One late spring evening my son and I fished a popular spot on the Muskegon River without success or any sign of fish. The sun was coming down the sky and we knew it would be dark in a little over an hour. We looked at each other and in wordless agreement waded toward the bank. We considered calling it a night but agreed to try another hole until sundown. We drove to a favorite spot, climbed down the bank, and eased into the water.
We had chosen to fish a wide flat where shallow water ran swiftly over smooth gravel. The water there, clean and clear was only deep in little pockets and it was usually alive with trout.
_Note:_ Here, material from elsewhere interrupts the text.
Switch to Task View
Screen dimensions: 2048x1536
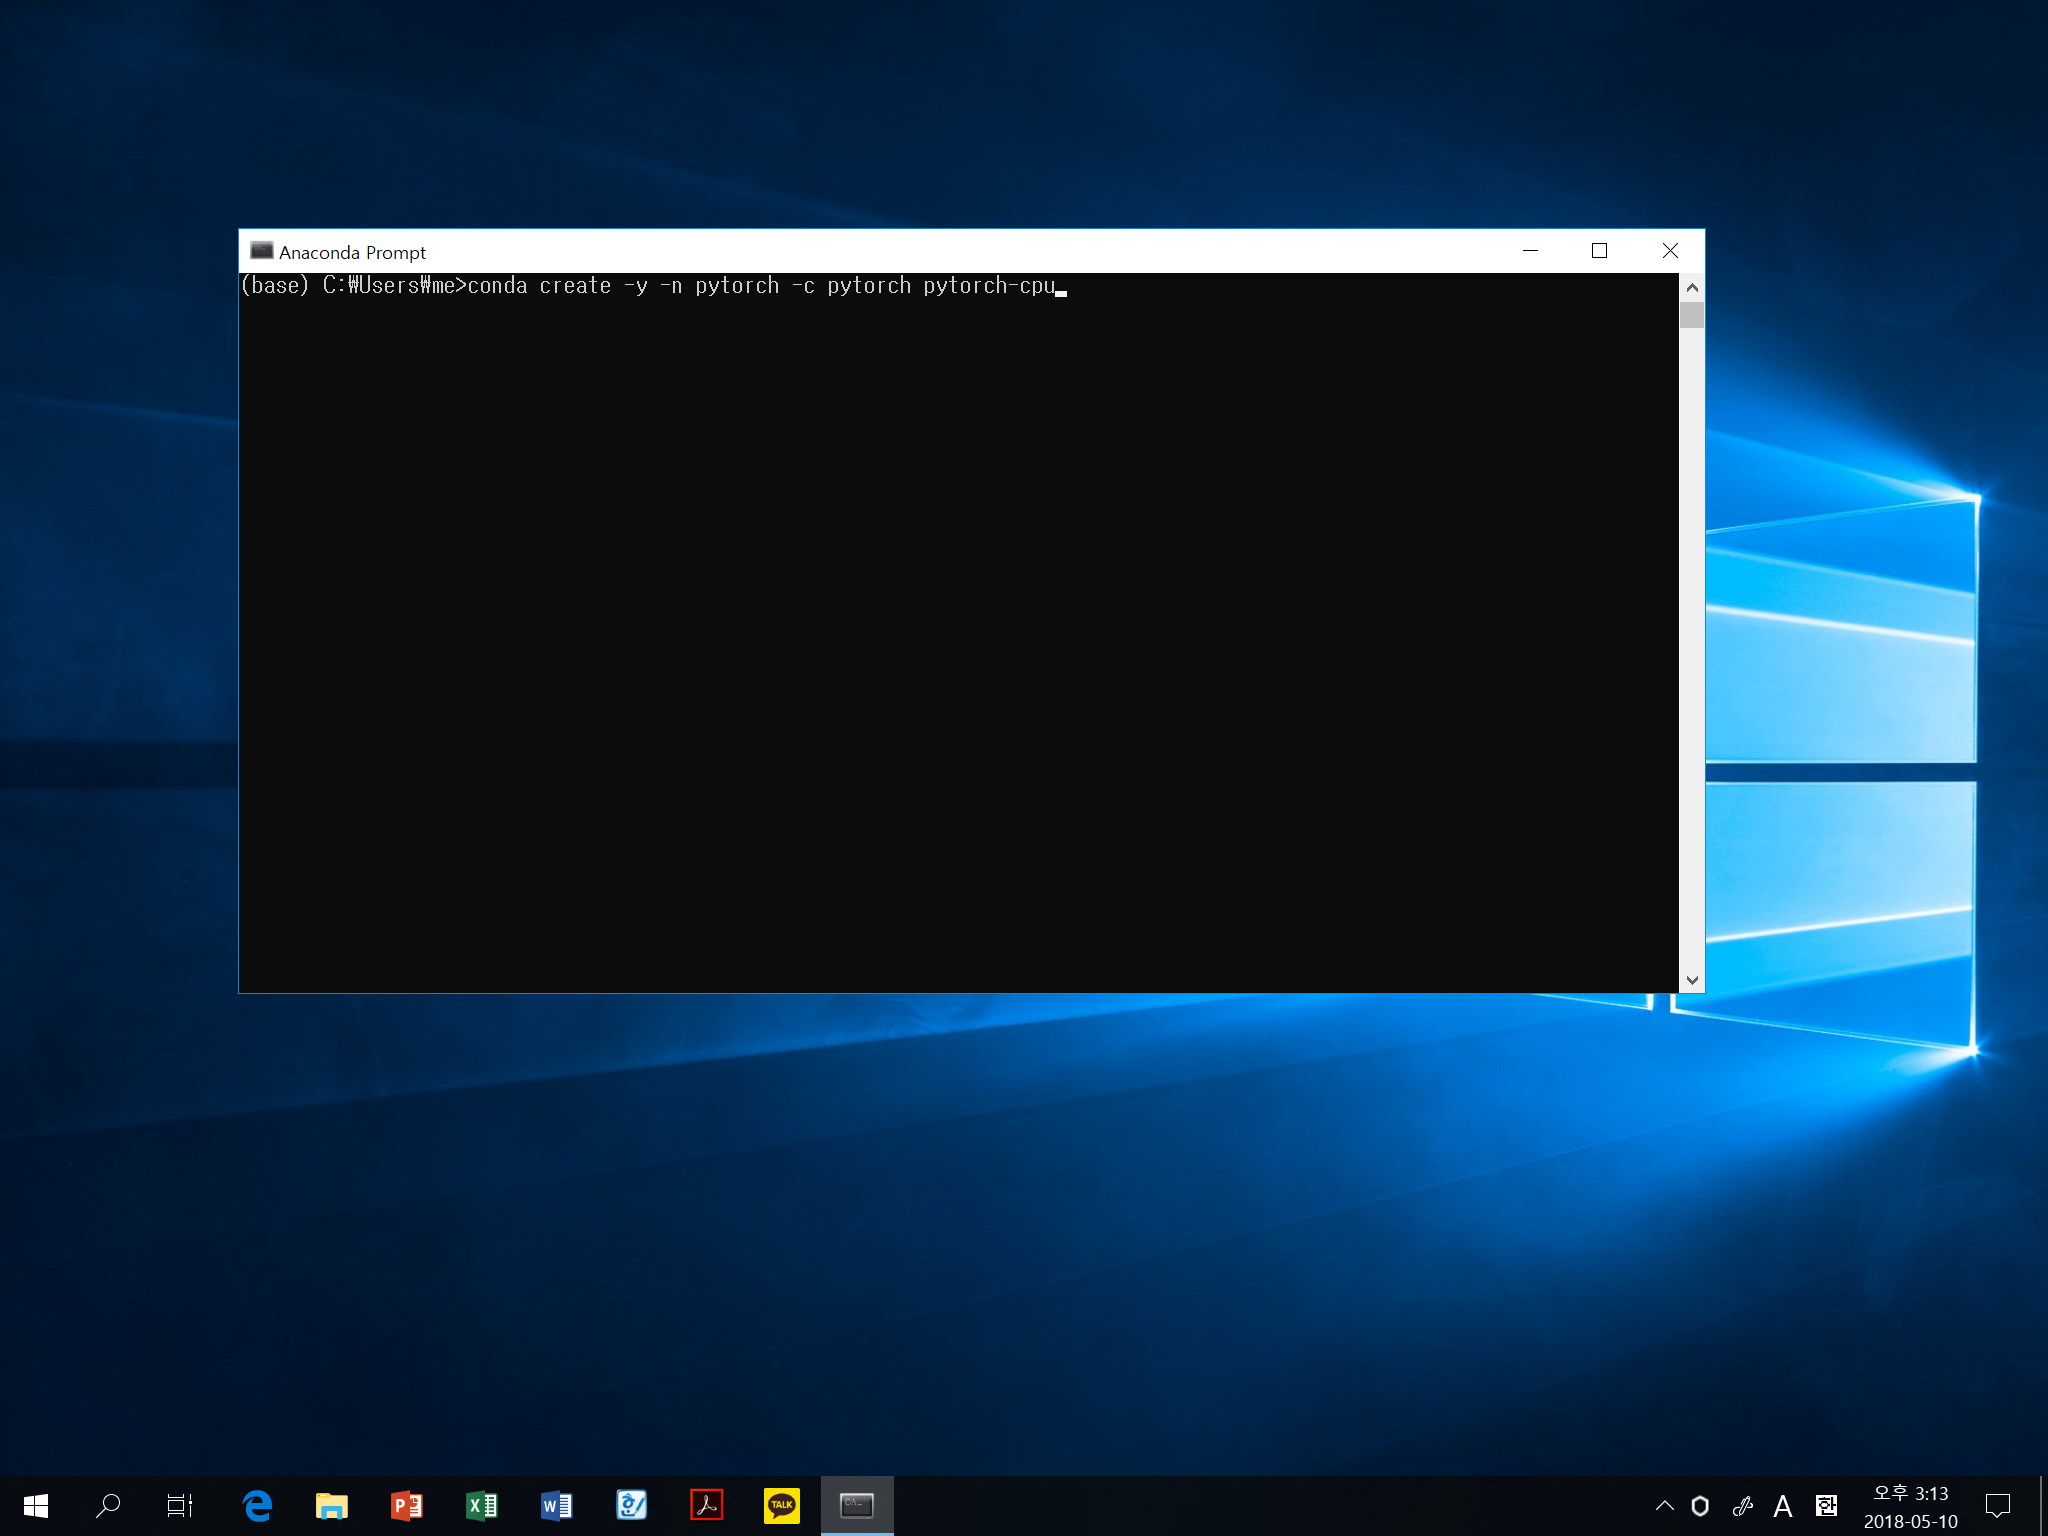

We had a lot of success in the past catching rainbows with Caddis flies casting up-stream and then allowing them to drag a little after they had floated downstream before pulling them from the water. In that last moment before withdrawing the fly, the rainbows loved to hit them and the reel would sing.
We weren’t even in the water yet and we could see and hear a feeding frenzy in progress, a Caddis hatch. I made my way up river a few yards and Kyle wadded down. The evening was perfect. Sun was just over the trees and sent a shining path up the water. My line was sinking and pulling the fly into the water. I cast over and over again false casting to dry my fly, using floatant, but nothing worked. My line was cracked at the end and taking on water. The fly would not sit on top of the water and it aroused no interest.
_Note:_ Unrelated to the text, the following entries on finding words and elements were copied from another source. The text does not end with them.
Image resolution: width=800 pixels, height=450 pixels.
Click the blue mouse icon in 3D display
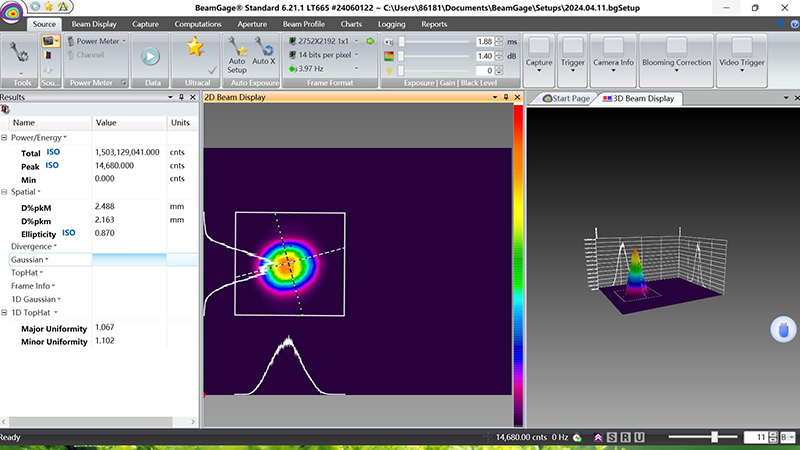(783, 329)
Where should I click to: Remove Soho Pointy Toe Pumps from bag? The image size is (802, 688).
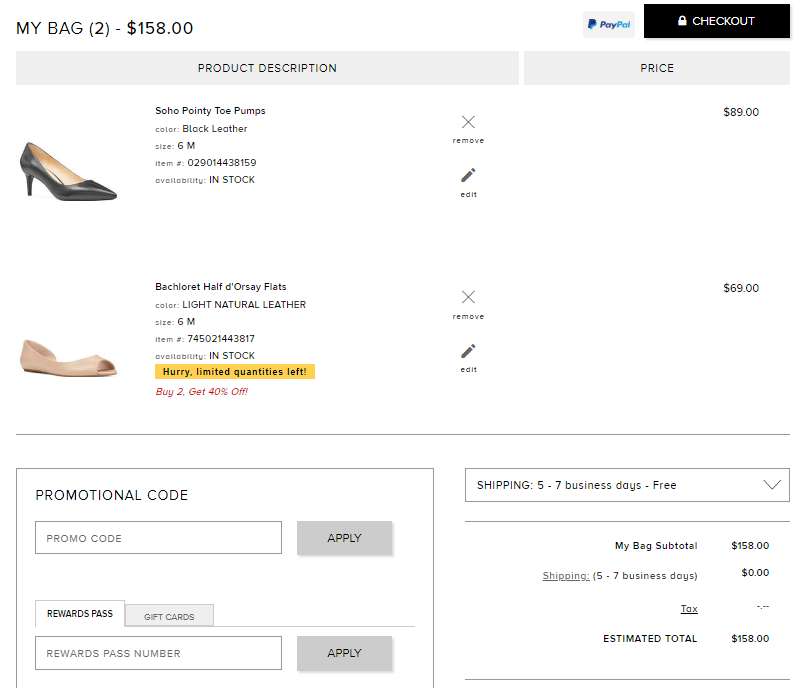click(468, 127)
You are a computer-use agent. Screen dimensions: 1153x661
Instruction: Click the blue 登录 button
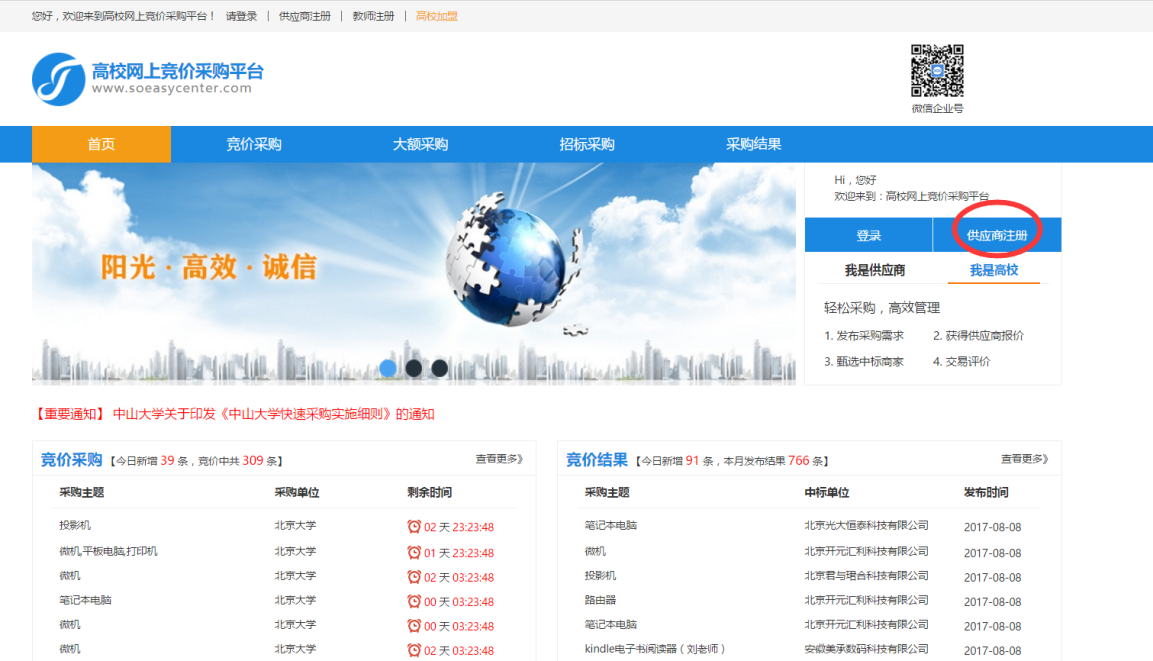coord(868,235)
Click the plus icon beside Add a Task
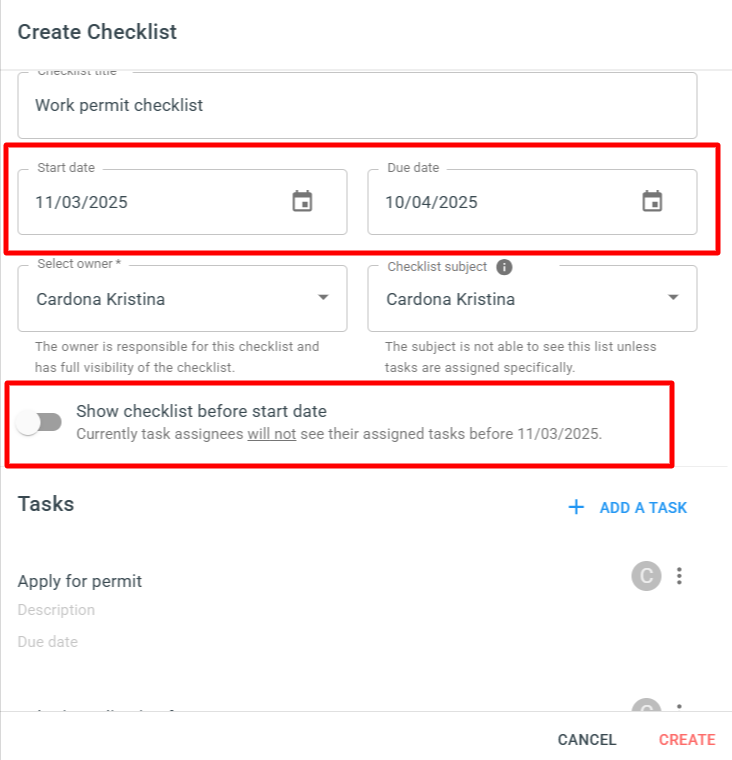This screenshot has width=732, height=760. [576, 507]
I watched Kyle downstream. The sun was setting beyond him. He stood in the rippling path of light cast by the descending sun. His line looped beautifully above his head and settled soft on the water. Every few minutes I would see him bend and release a fish back into the river.
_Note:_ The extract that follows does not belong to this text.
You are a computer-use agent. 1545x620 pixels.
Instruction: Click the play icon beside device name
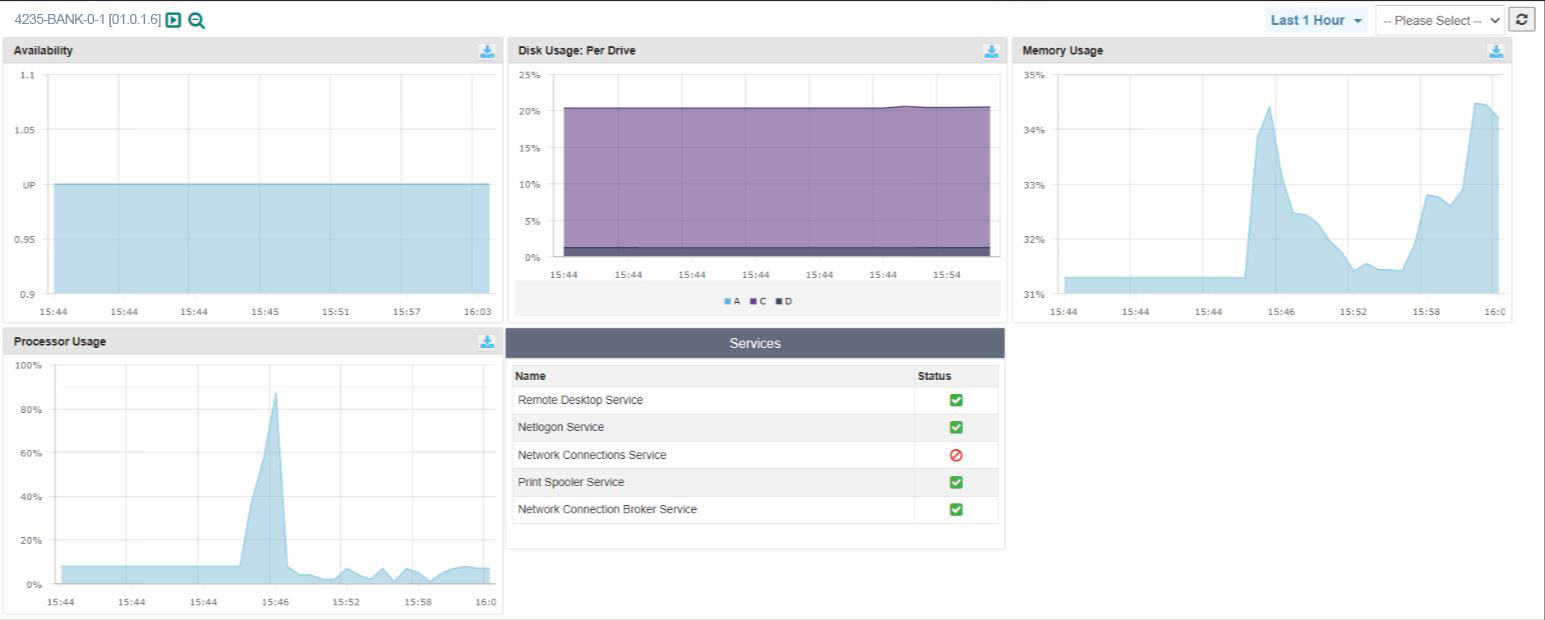coord(173,20)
The sun settled on the treetops and then sank beyond them. I drank in the beauty of the on-coming night and the sight of my son’s easy confidence on the river. Fish broke the water all around some slurping flies and others coming clean out of the river tail-dancing on top. I was wet-wading and enjoying the feel of the cool water running past by legs.
As the sun set over Kyle’s shoulder the moon rose near full over mine in the south-east sky. We stayed on the river for an hour after dark. Kyle caught fish and I practiced casting every one of my senses pulling in the mellow sweetness of a perfect summer evening.
It was a perfect summer evening even though I didn’t hook a single fish. As we traced the path back to our truck I knew that we had tucked away a memory in our hearts that we would still cherish when we were old men on the porch.
I have three other sons and four daughters. I am praying the Lord will give us many mellow summer nights on the porch, or under the stars, or by the lake, or gazing into a fire, or eating watermelon and sweet corn, or catching fireflies. And I am praying that I will never forget that just being together is usually enough.